Sunday, January 22, 2006

100 Novels, or Here I Go a-Spiraling

The image of a spiral staircase keeps recurring in my reading, in particular as a metaphor for spiritual journey. Last month, I read The Spiral Staircase by Karen Armstrong, which literally uses the image as a metaphor for her spiritual journey.

Currently, of course, I'm reading The Bone People by Keri Hulme, in which the protagonist Kerewin Holmes lives in a tower with a spiral staircase.

Armstrong found her inspiration in T.S. Eliot's "Ash Wednesday," in which Eliot's speaker climbs a metaphorical spiral staircase, and faces things he doesn't necessarily want to face at each bend of the spiritual road. Neither did Armstrong for that matter.

Eliot makes the image concrete here: "At the first turning of the second stair/ I turned and saw below/ the same shape twisted on the banister/ Under the vapour in the fetid air/ Struggling with the devil of the stairs who wears/ The deceitful face of hope and despair."
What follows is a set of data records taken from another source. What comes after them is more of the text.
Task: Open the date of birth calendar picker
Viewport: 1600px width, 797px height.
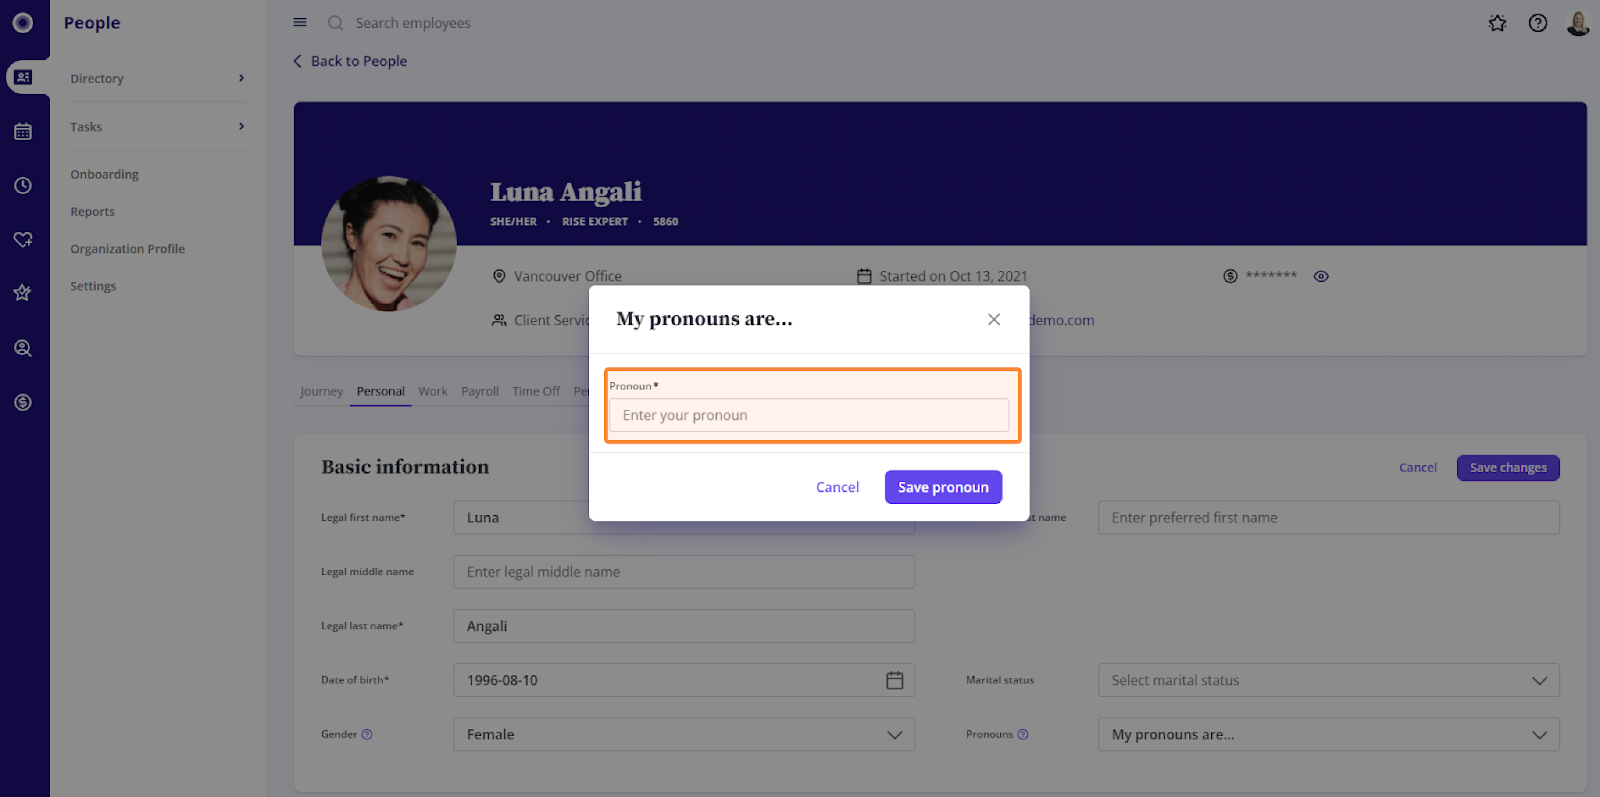Action: tap(895, 680)
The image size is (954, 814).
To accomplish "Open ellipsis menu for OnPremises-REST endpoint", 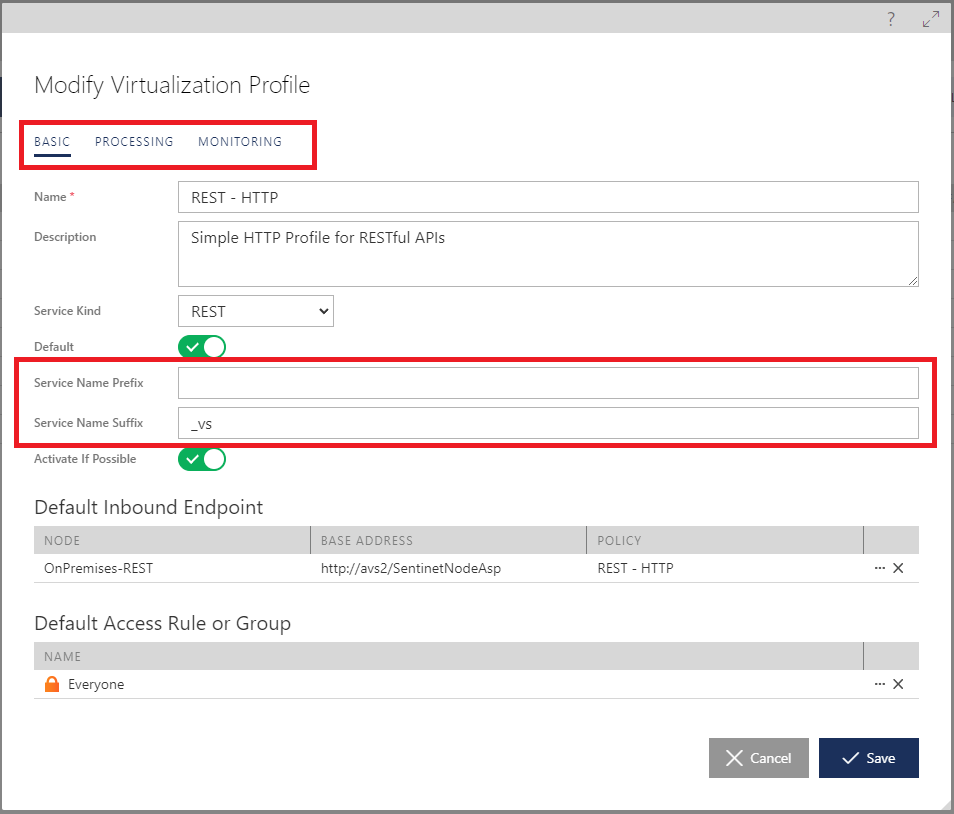I will (880, 568).
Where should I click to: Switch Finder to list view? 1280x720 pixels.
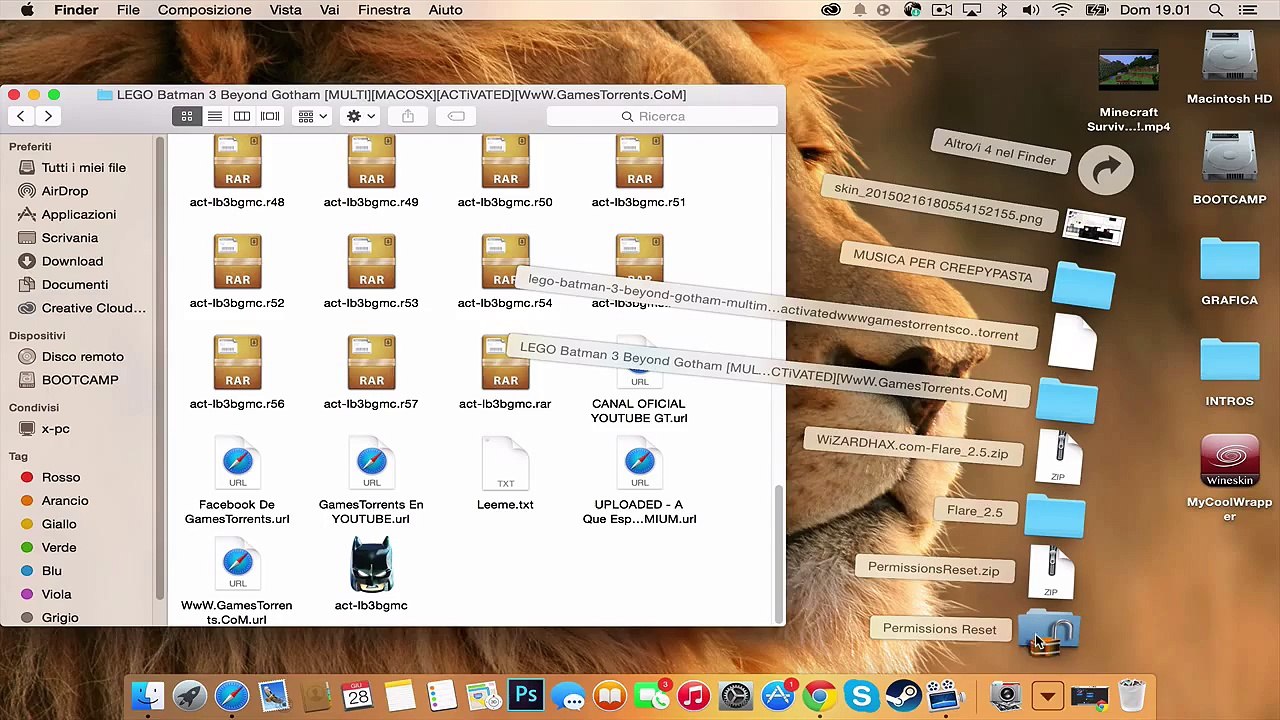tap(214, 116)
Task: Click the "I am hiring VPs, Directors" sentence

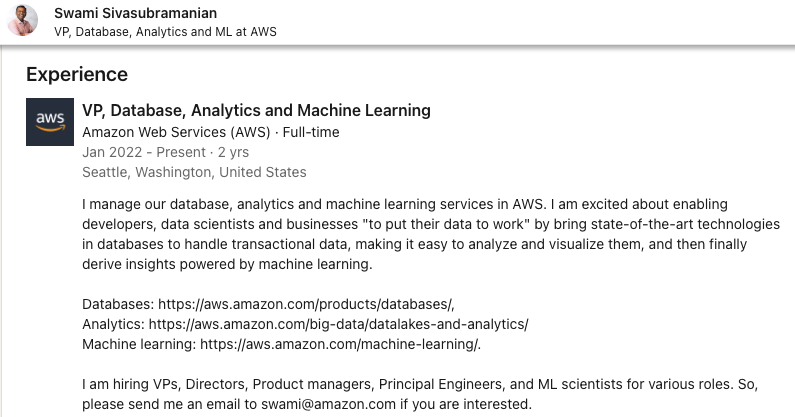Action: click(420, 394)

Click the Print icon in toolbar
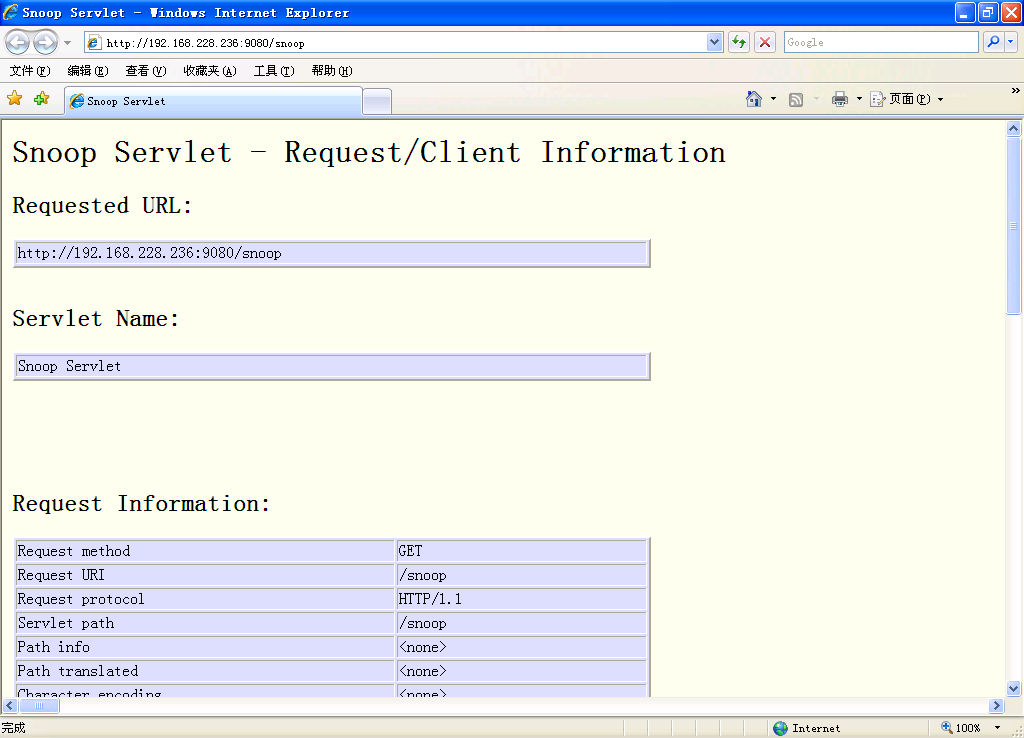point(840,99)
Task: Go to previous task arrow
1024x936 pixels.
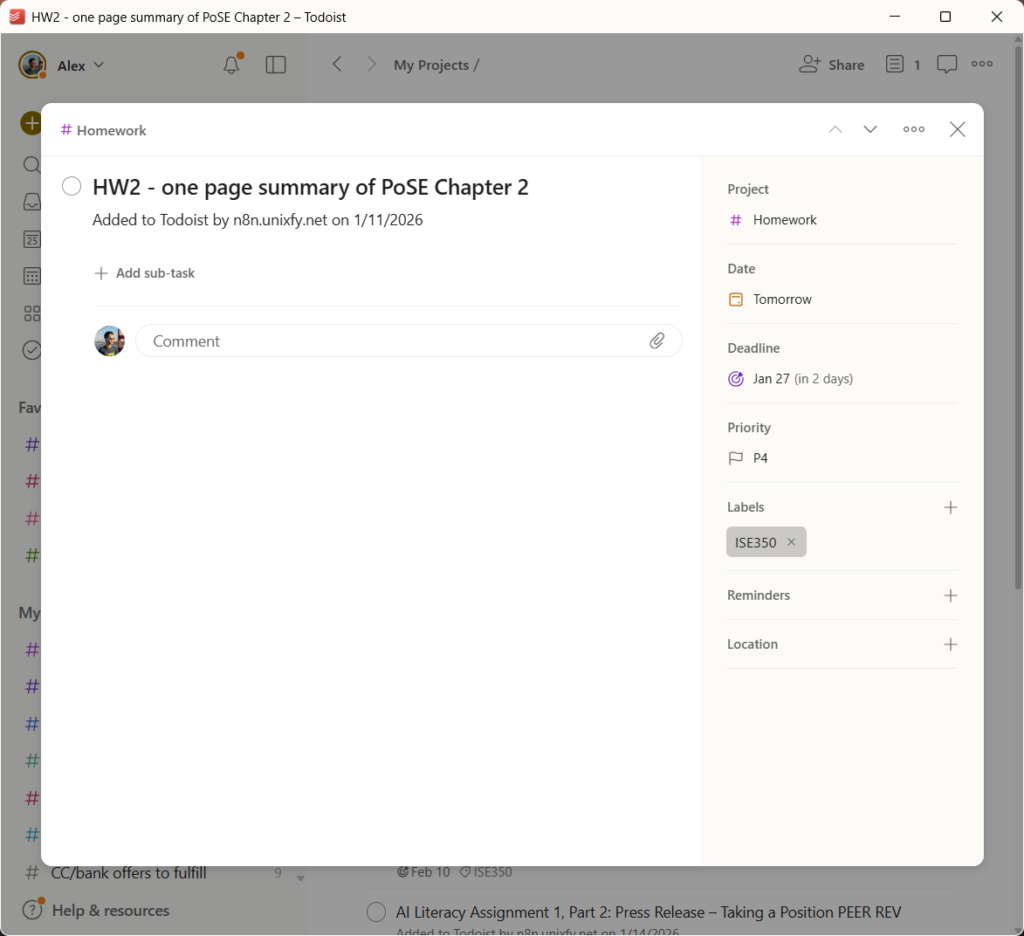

I wonder if Hulme was inspired by Eliot's poem. Climbing the spiral staircase in Kerewin's tower is a consistent image in The Bone People, and catches Kerewin in moments of hope and despair. It seems to hide a symbolic mystery--besides the staircase, spirals appear elsewhere, even on her cups and glasses, in nature--and that mystery seems to be acted out with the co-antagonists (or what passes for antagonists; though Kerewin battles herself as well) Joe and Simon Gillayley. The child Simon is being played up as a big mystery, and as I'm approaching the climax of the novel, as the action seems to be receding, I keep expecting that mystery to reveal itself.